この夏、大阪企業家ミュージアムの松本重太郎展の広告を見て、この小説を思い出した。生まれ故郷の丹後国・間人(たいざ)から、十歳の重太郎が一念発起して奉公に出るところから始まる一代記。裸一貫の旅立ちである。

経済小説をよく読む。今なら池井戸潤らが定番だが、以前は城山三郎だった。大河ドラマの影響で渋沢栄一が脚光を浴びているが大阪は五代友厚や「西の渋沢栄一」といわれた重太郎の名を忘れてはいけない。

騒然とする幕末の大坂から維新へ、新しい時代をにらんだ重太郎が独立して創業したのが舶来ものを扱う雑貨会社だった。続いて銀行経営に乗り出し、さらに渋沢らと大阪に紡績会社を発足させた。後の東洋紡である。

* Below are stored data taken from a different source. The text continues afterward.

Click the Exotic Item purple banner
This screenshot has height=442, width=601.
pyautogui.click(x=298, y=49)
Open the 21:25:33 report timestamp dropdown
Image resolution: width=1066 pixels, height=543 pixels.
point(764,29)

私はいつも南海電鉄を利用しているが重太郎がその前身、阪堺鉄道から南海鉄道の設立に関わったことを知る人は少ないだろう。重太郎は大阪と堺との人と車の往来を二種類の豆を数えて採算を調査した。現在、コロナ禍で電鉄各社は利用客減に苦しんでいる。泉下の重太郎ならこの状況をどうとらえたろう。

事業の幅は広がり、大阪麦酒会社設立のくだりも興味深い。しかし時代は日清、日露と続いた戦争で銀行経営は行きづまる。ライバルの安田善次郎に相談する場面。覚悟を問われた重太郎は資産を「悉皆(しっかい)(洗いざらい)出します」と約束した。途端に屋敷から借家住まいとなったが、重太郎の男気は頼まれたら断れない。

小説は鉄鋼王のカーネギーに会った話や孫のジャーナリスト、重治の話などにも及ぶ。さて実業家、重太郎は勝者か敗者か。敗者とみる評価もあるが、城山はそうは見なかった。これは「任侠の男」の豪傑な偉人伝である。